Agent Architecture¶

The BMLibrarian agents module provides a modular, extensible architecture for AI-powered biomedical literature tasks. The system is built around a common BaseAgent class with specialized agents for specific tasks.

Architecture Principles¶

1. Separation of Concerns¶

Each agent has a single, well-defined responsibility:

Agent	Responsibility
QueryAgent	Natural language to PostgreSQL query conversion
DocumentScoringAgent	Document relevance assessment (1-5 scale)
CitationFinderAgent	Extract relevant passages and citations
ReportingAgent	Synthesize citations into medical reports
CounterfactualAgent	Generate contradictory evidence questions

2. Common Foundation¶

All agents inherit from BaseAgent which provides:

Ollama client management and connection handling
Standardized error handling patterns
Callback system for progress updates and UI integration
Model configuration and parameter management
Connection testing utilities

3. Maintainability¶

Each agent class is kept under 500 lines
Clear separation between core and specialized features
Comprehensive unit testing with mocked dependencies
Backward compatibility layer for existing code

Directory Structure¶

src/bmlibrarian/agents/
├── __init__.py              # Public API exports
├── base.py                  # BaseAgent abstract class
├── query_agent.py           # Natural language query conversion
├── scoring_agent.py         # Document relevance scoring
├── citation_agent.py        # Citation extraction from documents
├── reporting_agent.py       # Report synthesis and formatting
├── counterfactual_agent.py  # Counterfactual analysis
├── queue_manager.py         # SQLite-based task queue system
└── orchestrator.py          # Multi-agent workflow coordination

Base Agent Class¶

Abstract Base Class Design¶

from abc import ABC, abstractmethod
from typing import Optional, Callable

class BaseAgent(ABC):
    def __init__(
        self,
        model: str,
        host: str,
        temperature: float,
        top_p: float,
        callback: Optional[Callable]
    ):
        # Common initialization

    @abstractmethod
    def get_agent_type(self) -> str:
        """Must be implemented by subclasses"""
        pass

    # Common functionality
    def test_connection(self) -> bool: ...
    def get_available_models(self) -> list[str]: ...
    def _make_ollama_request(self, messages: list, **options) -> str: ...
    def _call_callback(self, step: str, data: str) -> None: ...

Key Features¶

Standardized Ollama Integration:

Consistent client initialization
Error handling for connection issues
Model availability checking

Callback System:

Progress updates for UI integration
Error-tolerant callback execution
Step-based progress tracking

Configuration Management:

Model parameters with sensible defaults
Option overrides for specific requests
Host and model configurability

Specialized Agents¶

QueryAgent¶

Purpose: Convert natural language questions to PostgreSQL to_tsquery format

Key Methods:

def convert_question(question: str) -> str:
    """Core conversion functionality"""

def find_abstracts(...) -> Generator:
    """Integrated search with database"""

Error Handling:

Input validation (empty questions)
Ollama connection errors
Query format validation with warnings

DocumentScoringAgent¶

Purpose: Evaluate document relevance with scores and reasoning

Key Methods:

def evaluate_document(question: str, document: Dict) -> ScoringResult:
    """Single document evaluation"""

def batch_evaluate_documents(...) -> List[Tuple]:
    """Efficient multi-document scoring"""

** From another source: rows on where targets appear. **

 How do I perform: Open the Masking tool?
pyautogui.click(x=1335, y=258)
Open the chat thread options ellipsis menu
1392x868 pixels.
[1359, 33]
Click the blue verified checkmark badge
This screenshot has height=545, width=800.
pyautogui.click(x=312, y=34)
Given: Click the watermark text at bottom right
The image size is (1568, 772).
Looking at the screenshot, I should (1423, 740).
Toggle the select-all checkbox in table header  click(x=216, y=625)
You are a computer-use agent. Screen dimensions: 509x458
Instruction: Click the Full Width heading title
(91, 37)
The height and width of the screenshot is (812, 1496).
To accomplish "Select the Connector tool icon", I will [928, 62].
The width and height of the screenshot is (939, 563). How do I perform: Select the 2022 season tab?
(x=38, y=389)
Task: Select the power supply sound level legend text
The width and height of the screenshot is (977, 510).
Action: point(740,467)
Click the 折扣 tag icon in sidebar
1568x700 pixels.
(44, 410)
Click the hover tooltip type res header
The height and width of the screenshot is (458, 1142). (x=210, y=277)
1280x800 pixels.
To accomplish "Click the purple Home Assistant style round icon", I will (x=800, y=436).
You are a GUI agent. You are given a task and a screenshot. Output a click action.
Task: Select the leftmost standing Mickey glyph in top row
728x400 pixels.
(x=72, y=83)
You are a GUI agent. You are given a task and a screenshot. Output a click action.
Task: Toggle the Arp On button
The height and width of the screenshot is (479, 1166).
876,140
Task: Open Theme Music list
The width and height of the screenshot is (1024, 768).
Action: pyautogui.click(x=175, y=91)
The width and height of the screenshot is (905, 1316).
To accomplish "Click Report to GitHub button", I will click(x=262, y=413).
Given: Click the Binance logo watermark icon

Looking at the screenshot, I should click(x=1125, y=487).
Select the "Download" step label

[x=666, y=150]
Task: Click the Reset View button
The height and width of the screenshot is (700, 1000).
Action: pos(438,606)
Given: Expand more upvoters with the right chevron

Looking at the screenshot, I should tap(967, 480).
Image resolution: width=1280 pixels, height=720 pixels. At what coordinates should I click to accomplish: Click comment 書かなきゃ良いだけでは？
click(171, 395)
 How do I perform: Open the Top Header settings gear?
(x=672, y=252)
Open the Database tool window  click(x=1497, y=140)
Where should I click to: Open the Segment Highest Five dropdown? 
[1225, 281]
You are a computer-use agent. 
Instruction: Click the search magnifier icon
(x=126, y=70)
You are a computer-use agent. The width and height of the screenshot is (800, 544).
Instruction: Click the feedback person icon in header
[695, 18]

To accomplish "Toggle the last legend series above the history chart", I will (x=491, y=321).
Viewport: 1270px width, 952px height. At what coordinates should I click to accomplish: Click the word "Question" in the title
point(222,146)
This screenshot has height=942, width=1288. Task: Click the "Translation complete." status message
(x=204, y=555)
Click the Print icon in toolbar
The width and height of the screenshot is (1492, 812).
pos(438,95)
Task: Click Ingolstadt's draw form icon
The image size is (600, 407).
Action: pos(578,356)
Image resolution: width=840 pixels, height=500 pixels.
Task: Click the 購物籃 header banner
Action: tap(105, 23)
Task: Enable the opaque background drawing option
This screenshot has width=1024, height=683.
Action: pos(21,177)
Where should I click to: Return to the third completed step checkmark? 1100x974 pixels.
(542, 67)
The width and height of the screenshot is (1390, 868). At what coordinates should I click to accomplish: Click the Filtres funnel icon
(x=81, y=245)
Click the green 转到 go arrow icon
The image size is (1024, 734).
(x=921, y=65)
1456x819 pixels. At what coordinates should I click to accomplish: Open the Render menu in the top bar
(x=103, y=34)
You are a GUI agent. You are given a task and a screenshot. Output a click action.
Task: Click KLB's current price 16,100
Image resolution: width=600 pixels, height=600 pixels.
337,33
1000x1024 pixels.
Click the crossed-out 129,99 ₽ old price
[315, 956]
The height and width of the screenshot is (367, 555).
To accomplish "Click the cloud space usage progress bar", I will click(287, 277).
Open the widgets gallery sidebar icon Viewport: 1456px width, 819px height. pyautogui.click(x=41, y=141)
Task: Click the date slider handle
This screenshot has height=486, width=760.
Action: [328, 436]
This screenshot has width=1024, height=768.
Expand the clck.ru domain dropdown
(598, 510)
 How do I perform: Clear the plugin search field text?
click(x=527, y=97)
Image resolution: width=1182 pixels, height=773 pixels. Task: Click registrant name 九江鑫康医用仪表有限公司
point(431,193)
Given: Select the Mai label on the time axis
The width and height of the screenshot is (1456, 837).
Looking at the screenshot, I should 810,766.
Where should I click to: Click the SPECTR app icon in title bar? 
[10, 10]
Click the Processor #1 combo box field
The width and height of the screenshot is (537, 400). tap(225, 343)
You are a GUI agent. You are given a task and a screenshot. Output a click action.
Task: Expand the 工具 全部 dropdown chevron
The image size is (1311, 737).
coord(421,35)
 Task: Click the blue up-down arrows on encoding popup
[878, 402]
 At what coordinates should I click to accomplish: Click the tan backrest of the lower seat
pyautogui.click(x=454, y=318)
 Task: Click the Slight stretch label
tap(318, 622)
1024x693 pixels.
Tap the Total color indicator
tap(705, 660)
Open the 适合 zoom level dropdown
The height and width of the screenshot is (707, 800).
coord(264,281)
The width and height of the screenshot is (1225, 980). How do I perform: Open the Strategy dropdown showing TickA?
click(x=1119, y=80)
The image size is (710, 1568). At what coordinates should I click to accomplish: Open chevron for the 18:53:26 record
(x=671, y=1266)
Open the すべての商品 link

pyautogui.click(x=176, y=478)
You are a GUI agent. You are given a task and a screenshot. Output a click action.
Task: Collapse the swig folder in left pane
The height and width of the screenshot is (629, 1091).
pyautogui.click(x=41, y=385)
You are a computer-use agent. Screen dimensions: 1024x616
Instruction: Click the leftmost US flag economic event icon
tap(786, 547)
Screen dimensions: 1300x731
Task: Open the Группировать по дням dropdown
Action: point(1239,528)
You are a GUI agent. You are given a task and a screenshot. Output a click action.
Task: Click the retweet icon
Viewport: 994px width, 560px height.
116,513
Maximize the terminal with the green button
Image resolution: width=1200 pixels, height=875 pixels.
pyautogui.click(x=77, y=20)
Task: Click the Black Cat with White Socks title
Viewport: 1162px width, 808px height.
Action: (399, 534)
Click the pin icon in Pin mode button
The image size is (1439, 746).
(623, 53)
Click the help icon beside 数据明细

def get_top_documents(...) -> List:
    """Ranked selection with filtering"""

Response Structure:

class ScoringResult(TypedDict):
    score: int      # 0-5 relevance score
    reasoning: str  # Explanation for the score

CitationFinderAgent¶

Purpose: Extract relevant passages and citations from documents

Key Methods:

def extract_citation(question: str, document: Dict) -> Citation:
    """Extract single citation"""

def process_scored_documents_for_citations(...) -> List[Citation]:
    """Batch processing with progress tracking"""

ReportingAgent¶

Purpose: Synthesize citations into medical publication-style reports

Report Features:

Professional medical writing style
Evidence strength assessment
Vancouver-style reference formatting
Methodology notes and quality controls
Structured markdown output

CounterfactualAgent¶

Purpose: Analyze documents to generate research questions for contradictory evidence

Response Structure:

class CounterfactualAnalysis(TypedDict):
    document_title: str
    main_claims: List[str]
    counterfactual_questions: List[CounterfactualQuestion]
    overall_assessment: str
    confidence_level: str

Integration Patterns¶

Database Integration¶

from bmlibrarian.agents import QueryAgent
from bmlibrarian.database import find_abstracts

query_agent = QueryAgent()
for doc in query_agent.find_abstracts("COVID vaccines"):
    print(doc['title'])

Combined Workflows¶

from bmlibrarian.agents import (
    QueryAgent,
    DocumentScoringAgent,
    CitationFinderAgent,
    ReportingAgent,
    CounterfactualAgent
)

question = "What are the cardiovascular benefits of exercise?"

# 1. Search for documents
documents = list(query_agent.find_abstracts(question))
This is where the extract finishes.